**Page:**
◇ ◇ ◇ ◇ ◇

By Peter Mueller, Guest Writer
In the early 1980s, a group of baseball statistics geeks created fantasy sports. Their system allowed individuals to construct teams with players from across a respected league and pit them against their friend’s lineup. Points were calculated by an individual’s lineup performance.
Today, the socially competitive phenomenon of fantasy sports has invaded the fields of cubicles across the United States.
Competitive leagues with cash prizes are rising in popularity, and with them come the fees for joining these fantasy leagues. The fantasy sports market has more than tripled in size since 2004, and has analysts expecting more rapid growth to come, ESPN reports.
Rarely will one overhear people in class discussing their fantasy baseball lineups, because in the U.S., football is king. Football rules the competitive purgatory of fantasy sports with a total of 72 percent of all fantasy sports involvement. This year, there are more than 35 million Americans participating in fantasy sports.
It may be surprising to look at who comprise these 35 million Americans.
The average participant is a forty-one-year-old white male, making roughly $92,000 annually, who has a family and owns a house, according to the Fantasy Sports Trade Association (FSTA), a company that measures the fantasy sports market.
Yet middle-age family men aren’t the only ones getting involved. In fact, women account for 25 percent of the market, a percentage that is slowly growing. FSTA reports that the under-18 demographic is the fastest growing demographic.
With 35 million participants spending an average of $111 annually on fantasy sports, and with a growing percentage of Americans owning a smart phone, the fantasy sports market is now a $1 billion industry and growing.
Back in 2008, fantasy sports were an $800 million industry. After experiencing an average growth rate of 5 percent over the past five years, FSTA predicts the market to bring in more than $1.2 billion this year.

◇ ◇ ◇ ◇ ◇

**Raw records:**
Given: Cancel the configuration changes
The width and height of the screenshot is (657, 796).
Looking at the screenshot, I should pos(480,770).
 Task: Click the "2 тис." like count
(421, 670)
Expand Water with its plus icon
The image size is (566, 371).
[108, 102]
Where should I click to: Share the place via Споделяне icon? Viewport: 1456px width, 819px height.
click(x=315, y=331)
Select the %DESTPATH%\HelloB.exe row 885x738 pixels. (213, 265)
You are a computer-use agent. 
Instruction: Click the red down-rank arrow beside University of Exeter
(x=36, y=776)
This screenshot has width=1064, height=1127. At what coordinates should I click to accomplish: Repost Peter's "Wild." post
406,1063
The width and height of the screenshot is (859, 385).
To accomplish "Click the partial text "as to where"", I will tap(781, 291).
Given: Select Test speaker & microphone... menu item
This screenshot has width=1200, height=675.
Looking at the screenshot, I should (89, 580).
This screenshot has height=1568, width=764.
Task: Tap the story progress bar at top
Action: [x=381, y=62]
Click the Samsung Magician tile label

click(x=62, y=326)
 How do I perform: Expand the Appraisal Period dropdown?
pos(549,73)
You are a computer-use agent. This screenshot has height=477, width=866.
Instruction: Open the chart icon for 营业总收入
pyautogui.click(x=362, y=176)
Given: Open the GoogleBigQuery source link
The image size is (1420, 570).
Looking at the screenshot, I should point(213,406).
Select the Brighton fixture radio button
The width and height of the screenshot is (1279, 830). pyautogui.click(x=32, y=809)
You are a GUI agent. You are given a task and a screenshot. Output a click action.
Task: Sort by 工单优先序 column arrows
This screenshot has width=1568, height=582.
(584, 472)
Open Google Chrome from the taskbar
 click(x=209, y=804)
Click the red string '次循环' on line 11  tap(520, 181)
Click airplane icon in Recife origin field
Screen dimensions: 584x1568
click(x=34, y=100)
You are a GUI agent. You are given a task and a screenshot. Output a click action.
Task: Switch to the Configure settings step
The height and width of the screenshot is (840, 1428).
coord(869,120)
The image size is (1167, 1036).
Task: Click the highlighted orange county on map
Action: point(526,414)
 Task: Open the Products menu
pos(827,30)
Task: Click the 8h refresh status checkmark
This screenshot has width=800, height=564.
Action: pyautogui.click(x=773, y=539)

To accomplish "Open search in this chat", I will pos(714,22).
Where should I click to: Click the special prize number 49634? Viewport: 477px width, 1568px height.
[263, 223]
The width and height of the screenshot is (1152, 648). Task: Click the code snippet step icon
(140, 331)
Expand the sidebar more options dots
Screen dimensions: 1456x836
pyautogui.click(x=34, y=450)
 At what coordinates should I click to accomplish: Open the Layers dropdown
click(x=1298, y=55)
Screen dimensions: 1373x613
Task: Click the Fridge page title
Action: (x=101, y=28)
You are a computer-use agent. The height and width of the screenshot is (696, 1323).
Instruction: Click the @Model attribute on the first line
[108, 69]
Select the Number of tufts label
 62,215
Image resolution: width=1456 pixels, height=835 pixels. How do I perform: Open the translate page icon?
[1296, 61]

◇ ◇ ◇ ◇ ◇

**What the task requires:** Repeat the fantasy sports article above word for word, from the byline through the final sentence.

**Solution:**
By Peter Mueller, Guest Writer
In the early 1980s, a group of baseball statistics geeks created fantasy sports. Their system allowed individuals to construct teams with players from across a respected league and pit them against their friend’s lineup. Points were calculated by an individual’s lineup performance.
Today, the socially competitive phenomenon of fantasy sports has invaded the fields of cubicles across the United States.
Competitive leagues with cash prizes are rising in popularity, and with them come the fees for joining these fantasy leagues. The fantasy sports market has more than tripled in size since 2004, and has analysts expecting more rapid growth to come, ESPN reports.
Rarely will one overhear people in class discussing their fantasy baseball lineups, because in the U.S., football is king. Football rules the competitive purgatory of fantasy sports with a total of 72 percent of all fantasy sports involvement. This year, there are more than 35 million Americans participating in fantasy sports.
It may be surprising to look at who comprise these 35 million Americans.
The average participant is a forty-one-year-old white male, making roughly $92,000 annually, who has a family and owns a house, according to the Fantasy Sports Trade Association (FSTA), a company that measures the fantasy sports market.
Yet middle-age family men aren’t the only ones getting involved. In fact, women account for 25 percent of the market, a percentage that is slowly growing. FSTA reports that the under-18 demographic is the fastest growing demographic.
With 35 million participants spending an average of $111 annually on fantasy sports, and with a growing percentage of Americans owning a smart phone, the fantasy sports market is now a $1 billion industry and growing.
Back in 2008, fantasy sports were an $800 million industry. After experiencing an average growth rate of 5 percent over the past five years, FSTA predicts the market to bring in more than $1.2 billion this year.